After the final stretch

After less than an hour of rise time, I put the dough into the fridge.

About to go into the refrigerator
The green line is the dough's height just after mixing

When I woke up the next morning, I took the dough out of the refrigerator. The kitchen was pretty warm (81) before I opened the back door, which cooled us off a few degrees.

Fresh out of the fridge

I shaped the bread and put it in the long covered baker.

Shaped and ready to rise again

Almost 3 hours later, I decided it was ready to go.

Ready to slash

My guys took it out of the oven and sent me this pic.

All baked

My husband adored this bread warm.
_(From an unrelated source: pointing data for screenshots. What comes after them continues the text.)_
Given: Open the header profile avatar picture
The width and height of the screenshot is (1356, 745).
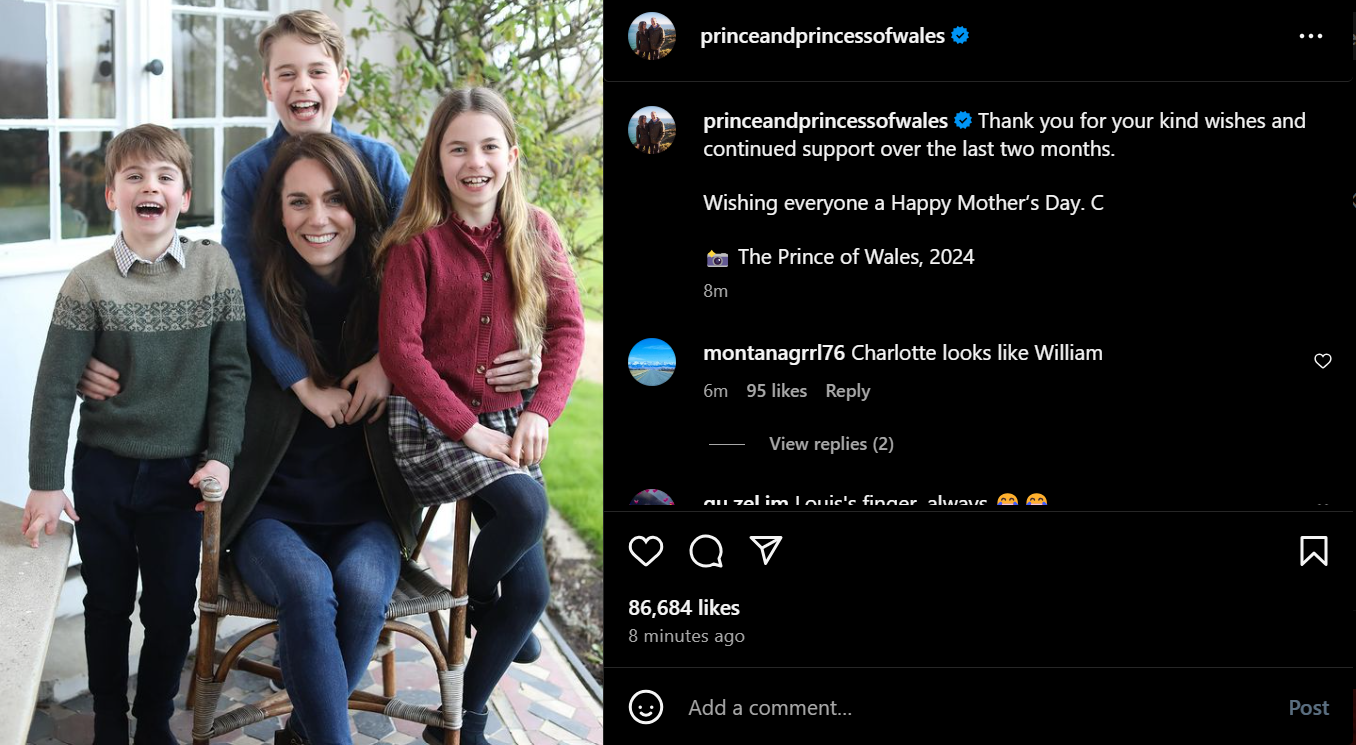Looking at the screenshot, I should point(652,37).
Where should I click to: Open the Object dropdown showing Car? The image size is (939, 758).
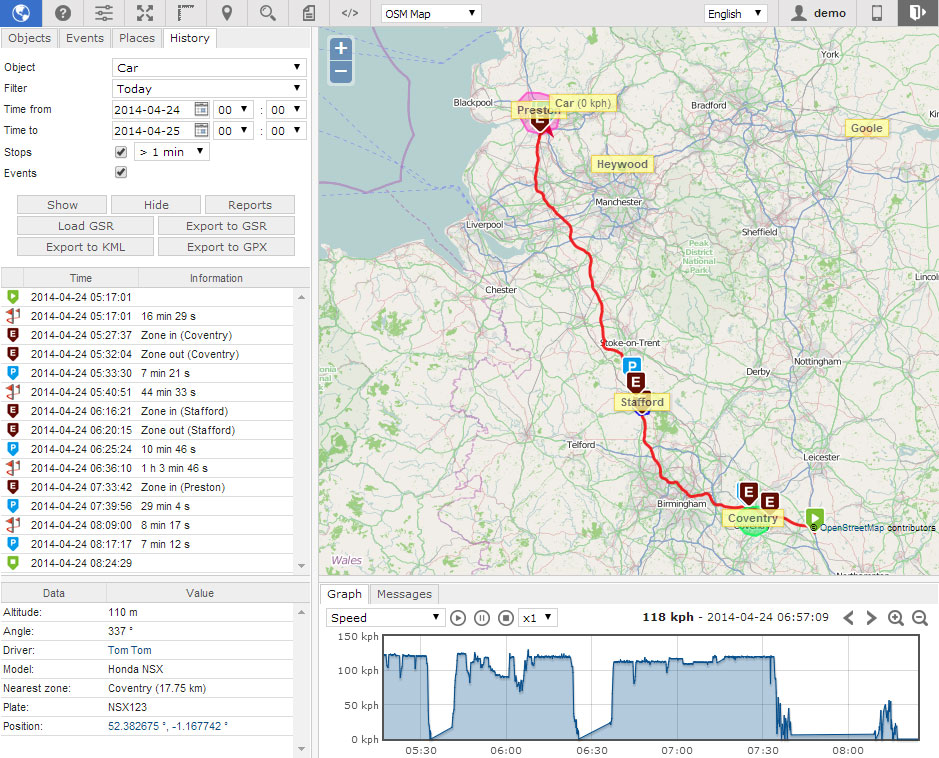click(x=209, y=68)
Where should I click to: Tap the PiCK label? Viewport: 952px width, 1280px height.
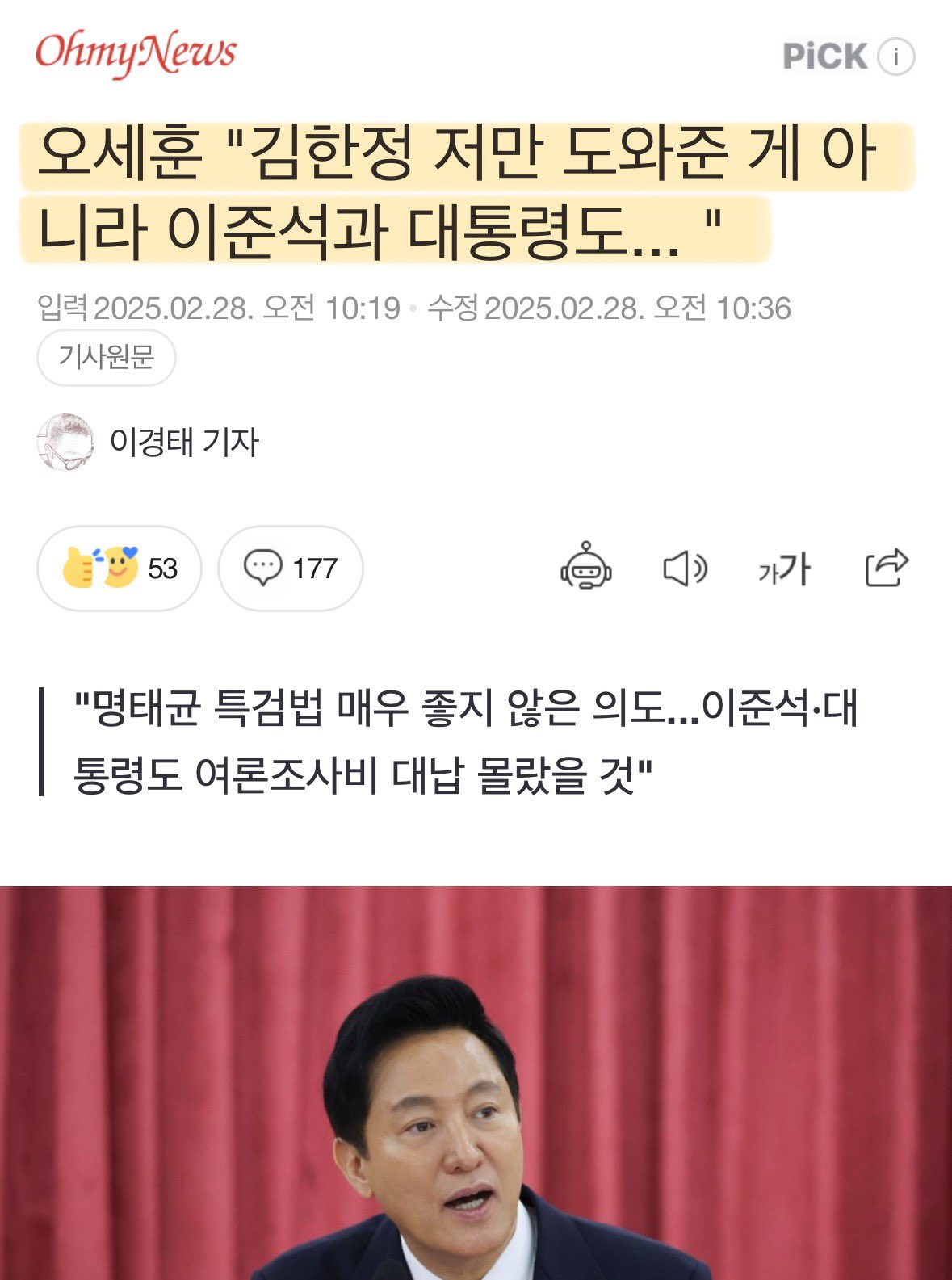click(x=824, y=57)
It was fine once cool, too, but when it was warm you could really smell and taste the onion.

A slice of onion sourdough

  • 9.5 oz onion
  • Thursday night:
    • 20:25 mix all done
    • 21:05 stretch #1
    • 21:25 stretch #2
    • 21:45 stretch #3
    • 22:05 stretch #4
    • 22:50 into the fridge
  • Friday morning:
    • 6:15 took out of fridge, let rest a bit, started to shape
    • 6:35 shaping complete; resting in baker
    • 9:18 slashed (badly) and put into oven, which I then turned on to 425 degrees
    • After the oven got to 425, I set a timer for 30 minutes and left for work.
    • My peeps took off the lid at 30 minutes, and then left it in the oven to brown for a few minutes more.